Beaucoup des conditions qui ont rendu les attaques du 11 septembre possibles persistent. Le Talibán a survécu à la guerre américaine pour l’écarter et gouverne aujourd’hui 45 millions d’Afghans. Ils utilisent les derniers iPhones pour contacter des diplomates européens et américains.

Ils voyagent vers le Golfe Persique et la Turquie, et promeuvent le commerce avec l’Ouzbékistan et l’Inde. Leurs combattants patrouillent désormais les villes de l’Afghanistan, certains utilisant du matériel militaire américain abandonné. Mais les États-Unis, l’Union européenne et la plupart des autres gouvernements ne sont pas prêts à leur faire confiance.

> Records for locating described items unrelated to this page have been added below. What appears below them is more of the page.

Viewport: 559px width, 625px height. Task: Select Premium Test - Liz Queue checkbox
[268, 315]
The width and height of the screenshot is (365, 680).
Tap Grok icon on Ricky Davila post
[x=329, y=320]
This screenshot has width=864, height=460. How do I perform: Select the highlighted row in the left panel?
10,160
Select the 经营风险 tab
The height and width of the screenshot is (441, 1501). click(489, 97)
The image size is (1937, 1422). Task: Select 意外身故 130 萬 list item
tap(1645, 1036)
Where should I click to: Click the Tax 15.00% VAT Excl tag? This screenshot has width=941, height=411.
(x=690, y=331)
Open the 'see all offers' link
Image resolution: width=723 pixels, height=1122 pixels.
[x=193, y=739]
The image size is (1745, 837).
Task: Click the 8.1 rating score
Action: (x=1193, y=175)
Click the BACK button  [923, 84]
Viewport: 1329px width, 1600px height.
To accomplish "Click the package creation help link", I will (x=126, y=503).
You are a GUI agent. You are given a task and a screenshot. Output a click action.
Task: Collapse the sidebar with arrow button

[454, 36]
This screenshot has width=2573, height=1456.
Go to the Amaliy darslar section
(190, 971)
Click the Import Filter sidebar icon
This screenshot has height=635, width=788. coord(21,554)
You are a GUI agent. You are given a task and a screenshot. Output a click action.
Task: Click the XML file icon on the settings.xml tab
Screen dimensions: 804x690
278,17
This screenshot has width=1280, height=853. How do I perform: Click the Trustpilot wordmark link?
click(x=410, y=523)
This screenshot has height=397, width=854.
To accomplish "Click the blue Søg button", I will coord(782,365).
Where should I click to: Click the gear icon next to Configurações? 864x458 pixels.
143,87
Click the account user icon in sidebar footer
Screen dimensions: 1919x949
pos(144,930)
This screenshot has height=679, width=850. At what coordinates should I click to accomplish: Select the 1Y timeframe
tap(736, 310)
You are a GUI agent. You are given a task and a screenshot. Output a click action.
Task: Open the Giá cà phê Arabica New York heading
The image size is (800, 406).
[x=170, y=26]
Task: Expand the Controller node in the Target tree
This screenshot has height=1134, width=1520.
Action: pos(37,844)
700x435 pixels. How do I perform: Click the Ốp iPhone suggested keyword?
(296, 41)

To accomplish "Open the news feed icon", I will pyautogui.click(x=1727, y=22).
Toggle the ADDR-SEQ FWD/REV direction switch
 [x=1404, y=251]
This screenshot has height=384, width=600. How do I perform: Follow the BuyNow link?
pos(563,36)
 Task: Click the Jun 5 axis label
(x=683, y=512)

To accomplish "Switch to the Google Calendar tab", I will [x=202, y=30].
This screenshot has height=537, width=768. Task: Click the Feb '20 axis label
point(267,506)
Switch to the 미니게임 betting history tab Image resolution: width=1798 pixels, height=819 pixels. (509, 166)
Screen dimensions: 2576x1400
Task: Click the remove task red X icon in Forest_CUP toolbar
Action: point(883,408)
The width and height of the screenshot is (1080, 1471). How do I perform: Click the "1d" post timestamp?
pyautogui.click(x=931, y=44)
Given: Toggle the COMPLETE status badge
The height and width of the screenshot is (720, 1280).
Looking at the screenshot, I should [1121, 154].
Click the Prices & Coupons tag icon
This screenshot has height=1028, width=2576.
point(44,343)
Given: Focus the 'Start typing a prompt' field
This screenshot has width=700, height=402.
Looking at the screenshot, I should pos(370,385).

C’est le message du Talibán : le calme, non le chaos, imprègne l’Afghanistan. Mais c’est une partie de l’histoire. Les groupes armés extrémistes ont toujours un repaire en Afghanistan, selon les États-Unis, la Chine, la Russie et les Nations Unies.

Les experts et les officiels de sécurité déclarent que la menace militante en Afghanistan est beaucoup moins importante et visible qu’au cours des années précédant le 11 septembre, alors que jusqu’à 30 000 militants et combattants étaient présents dans le pays. Néanmoins, les experts des Nations Unies estiment que 15 000 à 20 000 militants sont dispersés parmi environ 20 groupes en Afghanistan. La Russie affirme qu’ils pourraient être jusqu’à 23 000.

Al Qaeda ne compte que quelques dizaines de membres, selon les estimations des Nations Unies et des experts en sécurité, mais certains d’entre eux vivent librement à Kaboul. Les autorités afghanes ont délivré des cartes d’identité nationales à la direction de la branche sud-asiatique d’Al Qaeda, selon le groupe d’experts des Nations Unies chargé de surveiller les réseaux terroristes. Des milliers de militants de l’État islamique errent également dans les zones frontalières escarpées entre l’Afghanistan et le Pakistan.

Les plus nombreux sont les milliers de militants du Tehrik-e-Taliban Pakistan, connus sous le nom de Talibán pakistanais ou T. T. P., qui traversent la frontière poreuse pour attaquer les forces de sécurité pakistanaises.

Les experts et les officiels de sécurité attribuent une forte augmentation des attaques contre le Pakistan à l’environnement permissif fourni par le Talibán afghan depuis 2021. Bien qu’en bien moindre nombre qu’au cours des années 1990, des combattants étrangers ont récemment voyagé vers l’Afghanistan depuis la Syrie et la Somalie. Le Talibán en Afghanistan nie soutenir le Talibán pakistanais mais dit privément qu’ils ne pourraient pas maîtriser le groupe même s’ils le voulaient.

Le Pakistan a été un allié proche des États-Unis sous le président Trump, et les États-Unis ont accusé le Talibán de manquer à ses promesses de lutte antiterroriste. Même la Chine, longtemps un partisan ferme d’un engagement pragmatique avec le Talibán, a exhorté le groupe à « éliminer résolument toutes les forces terroristes ». L’Union européenne souhaite qu’il « fasse plus pour convaincre le monde que l’Afghanistan n’est pas une menace potentielle.